C’est dans le bâtiment du Musée national que Diane Mazloum a passé une nuit aux fins d’écrire un livre, après avoir survécu au 4 août avec sa fille. «Ce musée présente les stigmates de la guerre libanaise et portait déjà les marques de l’explosion; ce musée est au cœur de notre identité et de notre mémoire», dit-elle. C’est là que la romancière «a mené un travail archéologique dans ses propres ruines».

Un travail qui ne l’a pas empêché de prendre ses distances avec le Liban, ce «gâchis magistral».

Photos Ramzi Haidar

« Demain est mort »

Dans Éclat d’une vie, Caroline Torbey, elle, a trouvé dans l’écriture le moyen de faire entendre au monde ce que les Libanais vivent. «Écrire pour surmonter la vulnérabilité», c’est passer d’un statut de victime à un état combatif, dit-elle.

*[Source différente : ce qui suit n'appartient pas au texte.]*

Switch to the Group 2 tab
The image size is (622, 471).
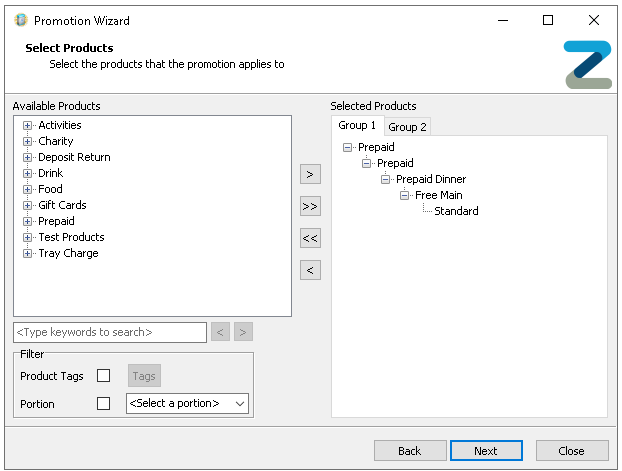(x=407, y=127)
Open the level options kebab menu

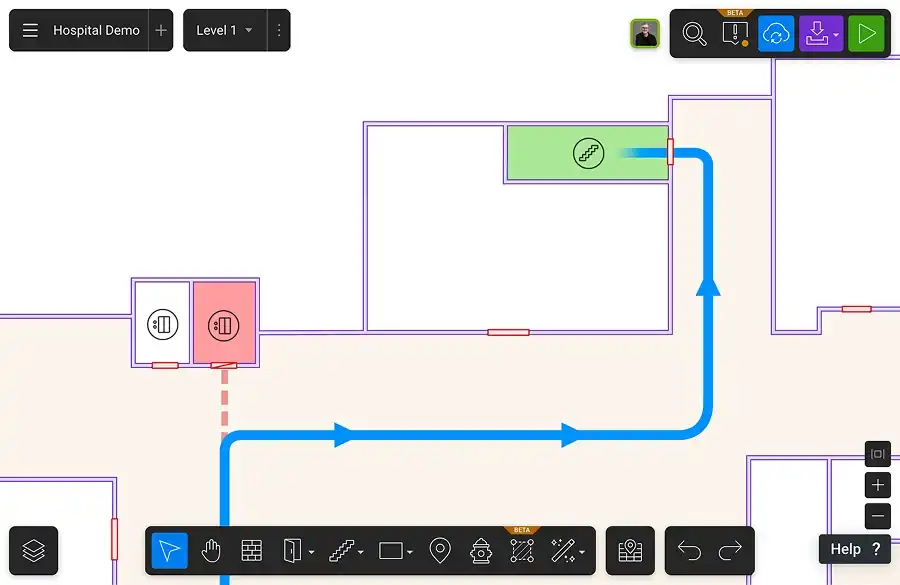click(279, 31)
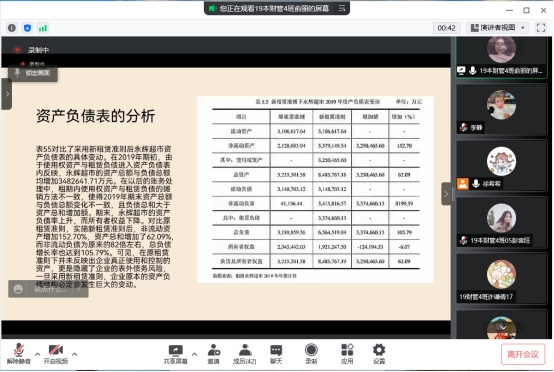Open the sharing banner menu icon at top
The height and width of the screenshot is (372, 554).
tap(342, 8)
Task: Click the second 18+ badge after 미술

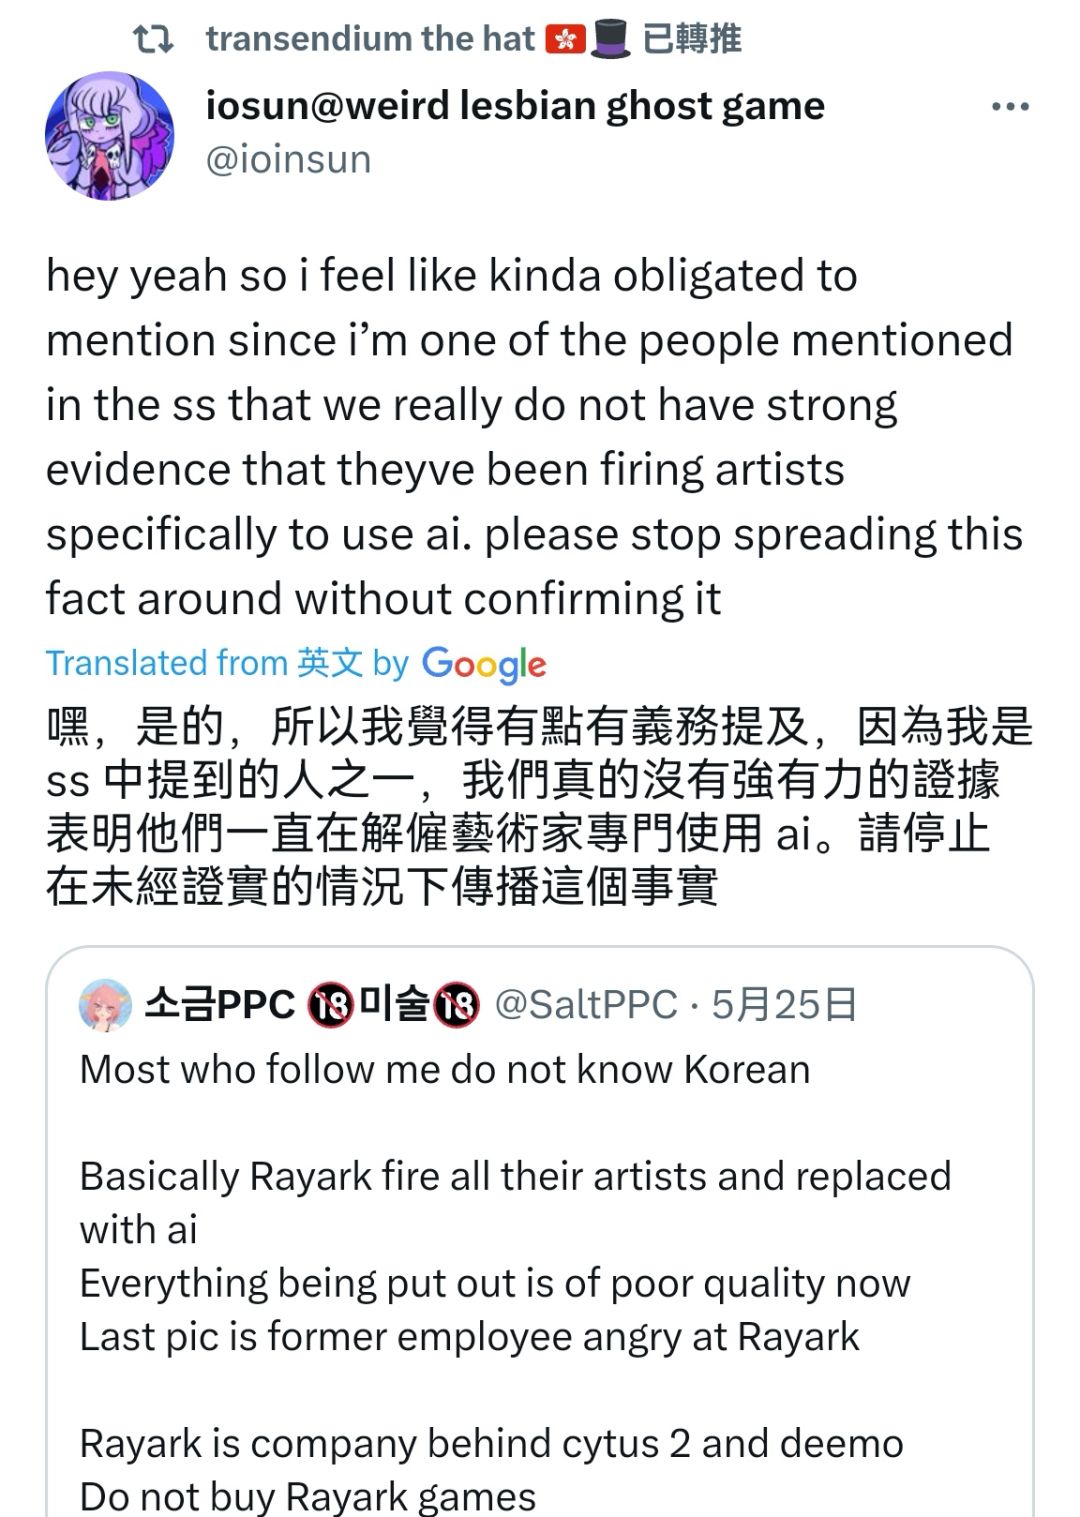Action: coord(456,1005)
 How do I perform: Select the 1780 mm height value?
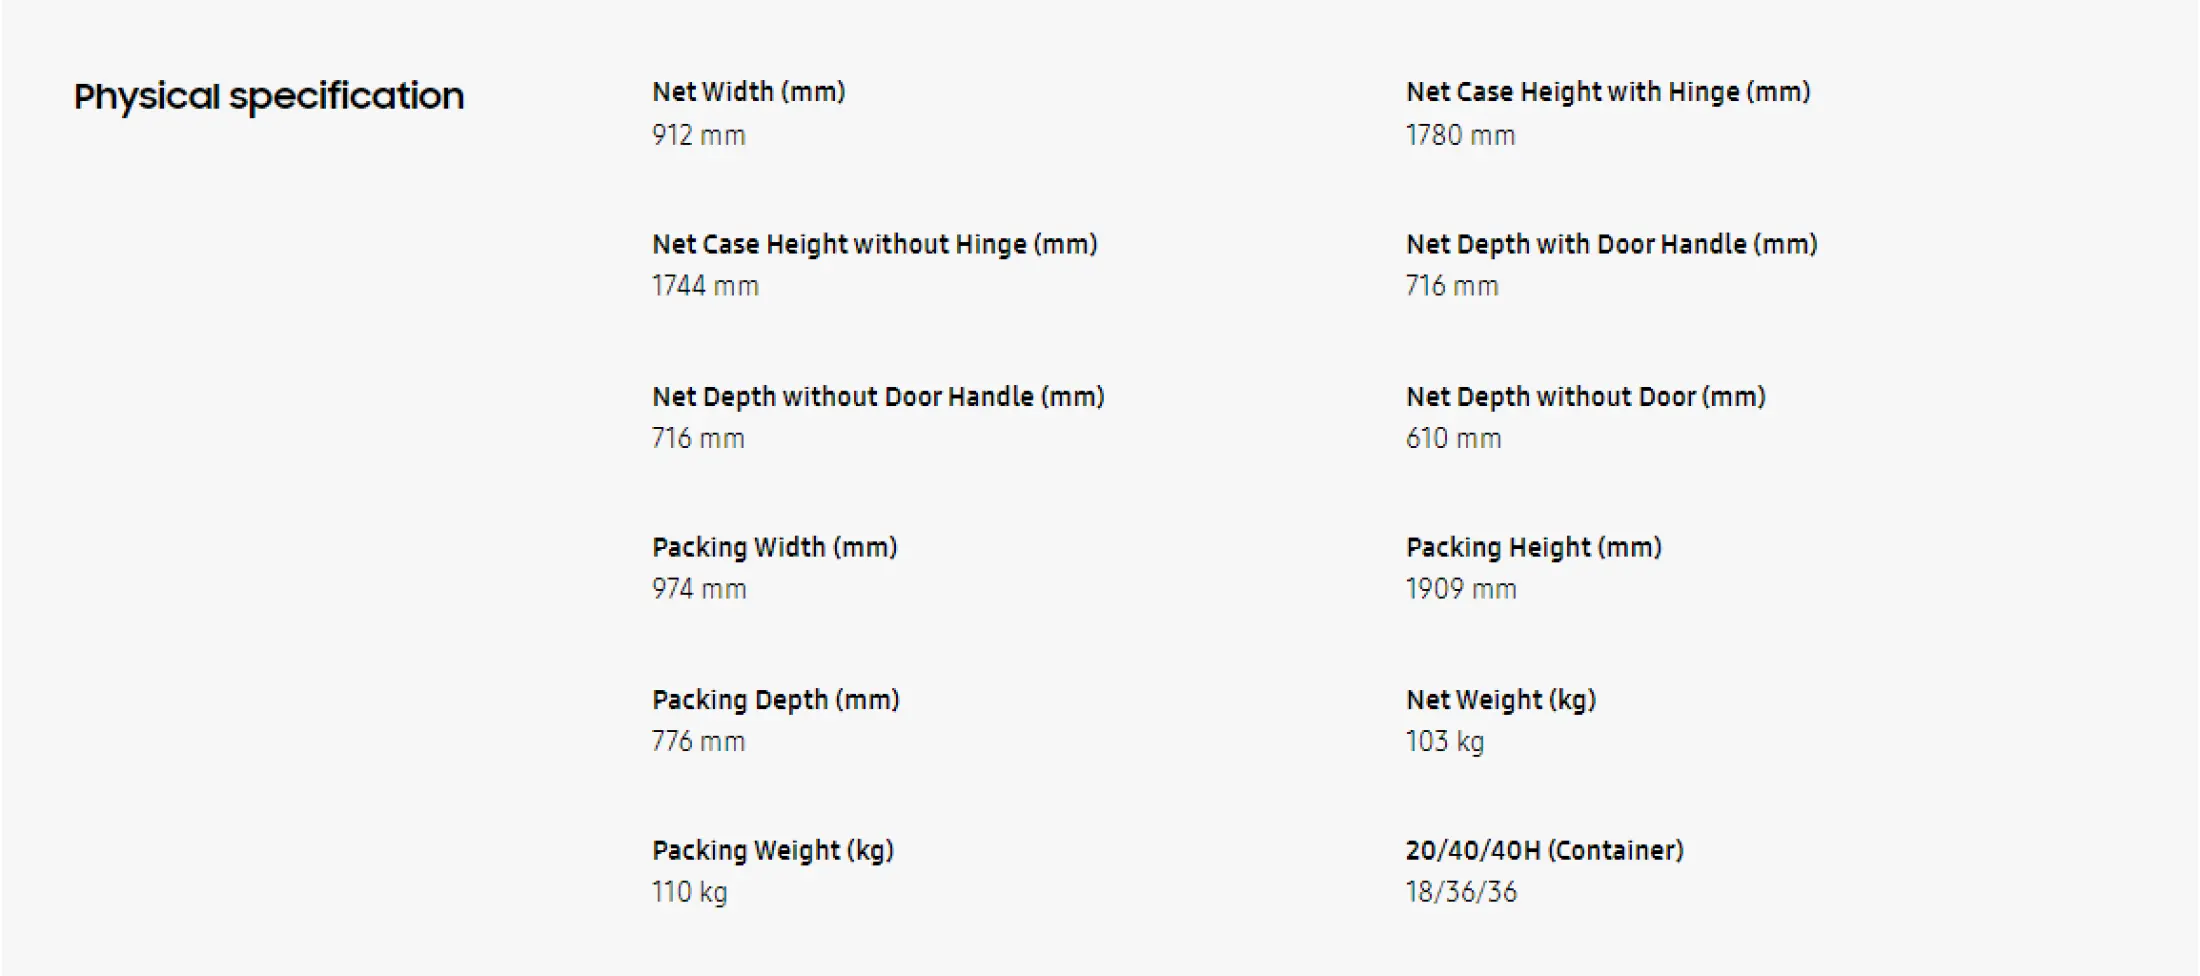tap(1459, 135)
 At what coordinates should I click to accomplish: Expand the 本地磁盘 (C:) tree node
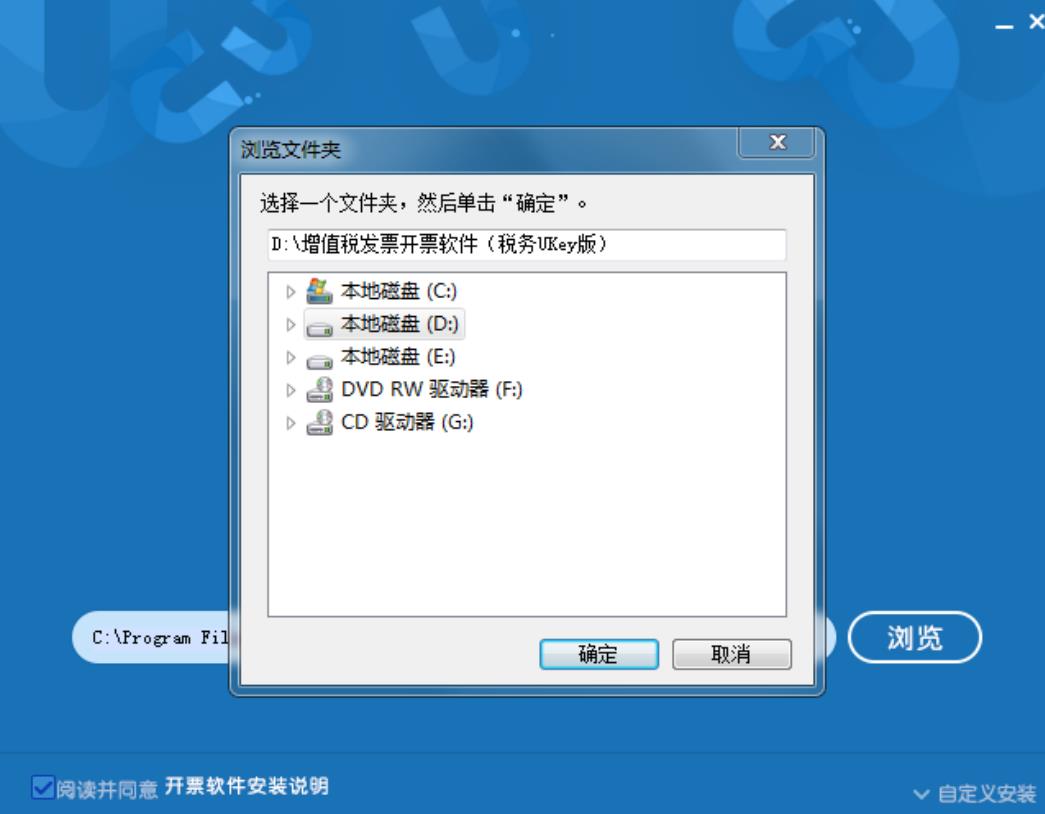pyautogui.click(x=291, y=292)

Pourtant, ce combat est de plus en plus difficile à délimiter. Si Camille Ammoun s’est essayé à la psycho-géographie en relatant l’histoire à travers une rue de la capitale, il fait aussi le constat que «demain est mort». A défaut d’un travail de mémoire, la révolution d’Octobre 2019 était le moment où les Libanais, incapables de se réconcilier avec leur passé ni de construire un avenir, avaient réussi, le temps de la thawra, à dépasser le vécu de la guerre, sans nécessairement avoir achevé le travail de mémoire. Et cela semble être un acquis, malgré l’impression actuelle de suspension dans le temps…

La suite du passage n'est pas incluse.